Im folgenden Beitrag geht es deshalb um die Affektheuristik – eine kognitive Verzerrung, die besonders deutlich zeigt, wie sehr wir uns bei Urteilen und (Kauf-)Entscheidungen von Emotionen und subjektiven Eindrücken leiten lassen.
Beim Weiterlesen erfahren Sie, was es mit der Affektheuristik auf sich hat und welche Schlüsse wir daraus für Ihr (Online) Marketing ziehen können.

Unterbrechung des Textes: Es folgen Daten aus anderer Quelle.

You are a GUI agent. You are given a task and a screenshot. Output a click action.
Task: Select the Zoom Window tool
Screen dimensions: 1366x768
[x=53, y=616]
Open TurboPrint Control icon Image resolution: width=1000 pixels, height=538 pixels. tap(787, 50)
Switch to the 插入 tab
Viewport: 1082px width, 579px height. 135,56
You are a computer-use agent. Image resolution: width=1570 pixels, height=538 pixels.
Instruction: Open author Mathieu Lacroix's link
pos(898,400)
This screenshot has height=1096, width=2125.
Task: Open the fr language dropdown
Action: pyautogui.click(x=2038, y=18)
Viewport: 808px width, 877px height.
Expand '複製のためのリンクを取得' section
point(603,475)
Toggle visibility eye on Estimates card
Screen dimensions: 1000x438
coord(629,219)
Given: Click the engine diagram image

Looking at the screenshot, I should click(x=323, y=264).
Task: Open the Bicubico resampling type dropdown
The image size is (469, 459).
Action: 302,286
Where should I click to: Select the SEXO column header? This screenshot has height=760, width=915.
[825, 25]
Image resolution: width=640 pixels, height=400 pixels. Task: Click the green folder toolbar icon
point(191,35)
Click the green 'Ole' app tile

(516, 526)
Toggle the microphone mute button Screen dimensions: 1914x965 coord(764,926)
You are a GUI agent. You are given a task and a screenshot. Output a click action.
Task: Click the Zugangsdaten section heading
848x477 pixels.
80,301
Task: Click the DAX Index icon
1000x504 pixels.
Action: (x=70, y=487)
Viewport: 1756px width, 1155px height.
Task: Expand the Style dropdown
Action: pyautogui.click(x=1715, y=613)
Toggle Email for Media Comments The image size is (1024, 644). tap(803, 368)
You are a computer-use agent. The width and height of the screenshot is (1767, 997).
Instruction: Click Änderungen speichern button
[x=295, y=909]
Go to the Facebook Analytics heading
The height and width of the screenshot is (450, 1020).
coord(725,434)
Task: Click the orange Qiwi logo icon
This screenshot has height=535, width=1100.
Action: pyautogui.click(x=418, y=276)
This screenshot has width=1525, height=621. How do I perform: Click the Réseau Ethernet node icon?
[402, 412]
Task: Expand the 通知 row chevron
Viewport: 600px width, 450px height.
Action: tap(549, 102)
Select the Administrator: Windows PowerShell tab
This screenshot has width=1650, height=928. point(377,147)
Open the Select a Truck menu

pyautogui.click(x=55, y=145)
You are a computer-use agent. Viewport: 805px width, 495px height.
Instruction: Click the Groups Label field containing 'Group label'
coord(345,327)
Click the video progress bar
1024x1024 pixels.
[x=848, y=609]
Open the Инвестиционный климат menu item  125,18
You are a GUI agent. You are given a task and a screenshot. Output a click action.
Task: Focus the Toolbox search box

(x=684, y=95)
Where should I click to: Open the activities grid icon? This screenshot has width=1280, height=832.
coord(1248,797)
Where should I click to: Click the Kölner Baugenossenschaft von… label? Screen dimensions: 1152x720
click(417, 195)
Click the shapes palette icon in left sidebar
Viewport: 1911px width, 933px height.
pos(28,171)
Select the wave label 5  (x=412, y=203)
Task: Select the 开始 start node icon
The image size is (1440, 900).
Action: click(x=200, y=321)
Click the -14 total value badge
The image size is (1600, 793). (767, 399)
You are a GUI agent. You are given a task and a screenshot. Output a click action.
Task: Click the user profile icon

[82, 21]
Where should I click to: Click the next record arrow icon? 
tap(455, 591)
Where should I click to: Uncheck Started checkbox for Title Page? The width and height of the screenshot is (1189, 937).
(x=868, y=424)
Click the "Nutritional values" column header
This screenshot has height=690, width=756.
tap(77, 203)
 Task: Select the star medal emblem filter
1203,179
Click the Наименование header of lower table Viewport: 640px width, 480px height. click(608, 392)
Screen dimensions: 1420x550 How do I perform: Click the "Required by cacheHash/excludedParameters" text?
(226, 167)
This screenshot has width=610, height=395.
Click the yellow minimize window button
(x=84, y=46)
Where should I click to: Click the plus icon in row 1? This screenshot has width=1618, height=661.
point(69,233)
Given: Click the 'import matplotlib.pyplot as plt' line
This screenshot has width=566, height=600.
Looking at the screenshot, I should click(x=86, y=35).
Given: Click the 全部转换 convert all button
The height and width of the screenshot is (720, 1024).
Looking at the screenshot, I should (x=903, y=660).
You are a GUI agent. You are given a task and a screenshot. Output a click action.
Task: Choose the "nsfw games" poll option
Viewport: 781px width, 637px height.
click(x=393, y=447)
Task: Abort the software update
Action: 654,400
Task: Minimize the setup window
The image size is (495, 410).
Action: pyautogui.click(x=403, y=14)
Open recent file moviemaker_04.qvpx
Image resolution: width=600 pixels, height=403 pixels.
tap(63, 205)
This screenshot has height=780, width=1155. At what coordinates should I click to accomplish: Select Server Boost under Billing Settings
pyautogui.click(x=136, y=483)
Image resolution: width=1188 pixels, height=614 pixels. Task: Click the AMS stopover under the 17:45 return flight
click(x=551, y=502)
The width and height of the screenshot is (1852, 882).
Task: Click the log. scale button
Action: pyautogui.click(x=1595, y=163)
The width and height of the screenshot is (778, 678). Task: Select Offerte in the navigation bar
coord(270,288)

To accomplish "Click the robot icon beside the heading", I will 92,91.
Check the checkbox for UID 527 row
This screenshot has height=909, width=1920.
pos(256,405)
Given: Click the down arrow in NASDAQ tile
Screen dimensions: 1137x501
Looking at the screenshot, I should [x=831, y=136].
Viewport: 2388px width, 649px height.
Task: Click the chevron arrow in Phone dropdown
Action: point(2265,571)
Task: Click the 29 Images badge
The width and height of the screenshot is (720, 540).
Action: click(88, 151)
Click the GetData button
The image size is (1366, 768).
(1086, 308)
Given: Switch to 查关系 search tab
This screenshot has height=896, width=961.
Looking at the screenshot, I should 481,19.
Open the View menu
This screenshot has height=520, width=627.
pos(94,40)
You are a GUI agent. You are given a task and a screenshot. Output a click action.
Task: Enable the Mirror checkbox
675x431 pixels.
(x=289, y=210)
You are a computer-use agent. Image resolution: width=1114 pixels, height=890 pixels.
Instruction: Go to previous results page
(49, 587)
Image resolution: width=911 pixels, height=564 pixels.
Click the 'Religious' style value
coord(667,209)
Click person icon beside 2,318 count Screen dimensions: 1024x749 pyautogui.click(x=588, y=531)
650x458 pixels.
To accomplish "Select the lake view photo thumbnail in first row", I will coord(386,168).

Affektheuristik als Urteilsheuristik
Die Affektheuristik gehört zu einer Gruppe von kognitiven Verzerrungen, die in der Psychologie „Urteilsheuristiken“ genannt werden. Neben der Affektheuristik sollten Sie sich als Marketer oder Unternehmer auch die Ankerheuristik, die Availability Heuristic oder die Rekognitionsheuristik anschauen. Bei diesen Urteilsheuristiken handelt es sich um mentale Faustregeln bzw. kognitive Abkürzungen, um mit möglichst wenig Aufwand oder aufgrund unvollständiger Informationen schnell Urteile fällen oder Entscheidungen treffen zu können.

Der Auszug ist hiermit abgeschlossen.